On October 14, 2021, the Company also issued a press release announcing the pricing of the Offering. A copy of the press release is attached hereto as Exhibit 99.2 and is incorporated by reference herein.
On October 19, 2021, the Company also issued a press release announcing the closing of the Offering. A copy of the press release is attached hereto as Exhibit 99.3 and is incorporated by reference herein.
The information in this Current Report on Form 8-K is being furnished pursuant to Item 7.01 (including Exhibits 99.1, 99.2 and 99.3) and shall not be deemed to be “filed” for purposes of Section 18 of the Securities Exchange Act of 1934, as amended (the “Exchange Act”), or otherwise be subject to the liabilities of that section, nor shall it be deemed to be incorporated by reference in any filing under the Securities Act of 1933, as amended, or the Exchange Act, whether made before or after the date hereof and regardless of any general incorporation language in such filing.
Section 9 — Financial Statements and Exhibits
Item 9.01 Financial Statements and Exhibits.

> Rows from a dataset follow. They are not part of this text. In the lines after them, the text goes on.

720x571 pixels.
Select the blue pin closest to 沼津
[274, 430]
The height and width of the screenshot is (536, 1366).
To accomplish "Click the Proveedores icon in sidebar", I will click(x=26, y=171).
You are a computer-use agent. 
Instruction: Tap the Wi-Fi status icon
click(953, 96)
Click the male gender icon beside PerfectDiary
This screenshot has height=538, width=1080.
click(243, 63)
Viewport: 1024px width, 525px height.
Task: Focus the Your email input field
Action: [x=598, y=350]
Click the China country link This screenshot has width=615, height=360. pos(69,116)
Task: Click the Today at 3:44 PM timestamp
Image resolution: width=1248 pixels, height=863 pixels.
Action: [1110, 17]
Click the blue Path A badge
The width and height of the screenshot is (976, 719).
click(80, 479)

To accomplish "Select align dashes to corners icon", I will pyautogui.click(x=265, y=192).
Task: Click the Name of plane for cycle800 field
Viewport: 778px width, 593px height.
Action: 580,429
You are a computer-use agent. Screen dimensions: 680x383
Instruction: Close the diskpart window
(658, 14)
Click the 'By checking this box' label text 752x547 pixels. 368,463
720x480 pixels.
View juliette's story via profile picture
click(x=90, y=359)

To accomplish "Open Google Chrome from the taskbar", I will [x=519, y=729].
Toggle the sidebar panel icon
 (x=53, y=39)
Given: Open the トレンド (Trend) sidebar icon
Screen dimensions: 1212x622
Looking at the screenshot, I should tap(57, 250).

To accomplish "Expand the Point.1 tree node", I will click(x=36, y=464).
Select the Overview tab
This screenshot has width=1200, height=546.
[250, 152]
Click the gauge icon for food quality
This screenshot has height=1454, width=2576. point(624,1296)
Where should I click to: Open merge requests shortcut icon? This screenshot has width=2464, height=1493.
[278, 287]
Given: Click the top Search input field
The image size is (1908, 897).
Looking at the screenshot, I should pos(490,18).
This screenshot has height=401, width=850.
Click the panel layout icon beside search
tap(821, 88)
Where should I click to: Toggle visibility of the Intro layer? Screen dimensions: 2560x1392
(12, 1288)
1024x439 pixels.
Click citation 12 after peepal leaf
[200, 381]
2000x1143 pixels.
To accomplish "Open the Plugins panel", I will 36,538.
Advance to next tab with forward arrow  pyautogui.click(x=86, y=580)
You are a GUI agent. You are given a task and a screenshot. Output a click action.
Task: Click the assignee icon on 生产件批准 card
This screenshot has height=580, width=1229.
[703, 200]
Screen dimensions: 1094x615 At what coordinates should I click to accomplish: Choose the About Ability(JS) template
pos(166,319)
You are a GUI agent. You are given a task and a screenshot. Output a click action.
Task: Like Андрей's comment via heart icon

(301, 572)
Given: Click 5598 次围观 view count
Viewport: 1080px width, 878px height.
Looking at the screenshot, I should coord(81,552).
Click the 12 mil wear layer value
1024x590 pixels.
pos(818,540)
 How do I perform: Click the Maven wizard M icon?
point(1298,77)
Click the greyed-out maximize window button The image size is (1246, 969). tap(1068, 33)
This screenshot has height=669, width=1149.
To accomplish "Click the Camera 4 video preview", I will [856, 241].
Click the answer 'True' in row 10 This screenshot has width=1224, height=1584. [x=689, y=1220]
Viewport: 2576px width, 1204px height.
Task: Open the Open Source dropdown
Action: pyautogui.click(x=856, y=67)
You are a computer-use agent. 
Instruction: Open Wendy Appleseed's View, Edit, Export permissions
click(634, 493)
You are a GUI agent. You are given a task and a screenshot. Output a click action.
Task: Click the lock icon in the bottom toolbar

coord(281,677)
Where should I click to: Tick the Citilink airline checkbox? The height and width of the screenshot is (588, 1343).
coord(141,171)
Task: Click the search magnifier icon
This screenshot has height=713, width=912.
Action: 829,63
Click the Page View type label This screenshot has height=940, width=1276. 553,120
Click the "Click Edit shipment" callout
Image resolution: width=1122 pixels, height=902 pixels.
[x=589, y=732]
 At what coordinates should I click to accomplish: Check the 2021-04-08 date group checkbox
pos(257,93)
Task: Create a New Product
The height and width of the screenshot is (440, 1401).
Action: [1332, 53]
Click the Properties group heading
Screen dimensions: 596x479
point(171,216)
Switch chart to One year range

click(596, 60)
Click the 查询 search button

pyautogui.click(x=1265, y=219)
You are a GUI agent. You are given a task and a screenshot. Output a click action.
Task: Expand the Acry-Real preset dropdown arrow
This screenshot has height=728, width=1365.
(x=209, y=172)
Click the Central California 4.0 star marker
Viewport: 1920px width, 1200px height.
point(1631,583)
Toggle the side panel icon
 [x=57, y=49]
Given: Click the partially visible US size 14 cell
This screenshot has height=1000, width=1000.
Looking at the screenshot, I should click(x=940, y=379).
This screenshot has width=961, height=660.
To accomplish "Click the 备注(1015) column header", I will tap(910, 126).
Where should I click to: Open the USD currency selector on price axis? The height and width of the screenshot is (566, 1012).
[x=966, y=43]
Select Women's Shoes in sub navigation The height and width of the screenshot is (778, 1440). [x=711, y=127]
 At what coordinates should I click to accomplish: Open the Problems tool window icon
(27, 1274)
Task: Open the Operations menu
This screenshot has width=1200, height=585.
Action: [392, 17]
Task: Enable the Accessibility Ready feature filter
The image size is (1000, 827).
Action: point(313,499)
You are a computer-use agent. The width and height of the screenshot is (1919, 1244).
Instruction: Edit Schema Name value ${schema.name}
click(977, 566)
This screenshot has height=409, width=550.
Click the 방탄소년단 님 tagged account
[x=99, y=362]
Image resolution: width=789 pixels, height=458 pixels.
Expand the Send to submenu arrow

|1.1||Underwriting Agreement, dated October 14, 2021, by and between Paltalk, Inc. and Maxim Group LLC, as representative of the underwriters named therein.|
|Consent of Haynes and Boone, LLP (contained in Exhibit 5.1).|
|99.1||Press Release of Paltalk, Inc., dated October 14, 2021 (furnished pursuant to Item 7.01).|
|99.2||Press Release of Paltalk, Inc., dated October 14, 2021 (furnished pursuant to Item 7.01).|
|99.3||Press Release of Paltalk, Inc., dated October 19, 2021 (furnished pursuant to Item 7.01).|
|104||Cover Page Interactive Data File (embedded within the Inline XBRL document).|
Pursuant to the requirements of the Securities Exchange Act of 1934, the registrant has duly caused this report to be signed on its behalf by the undersigned hereunto duly authorized.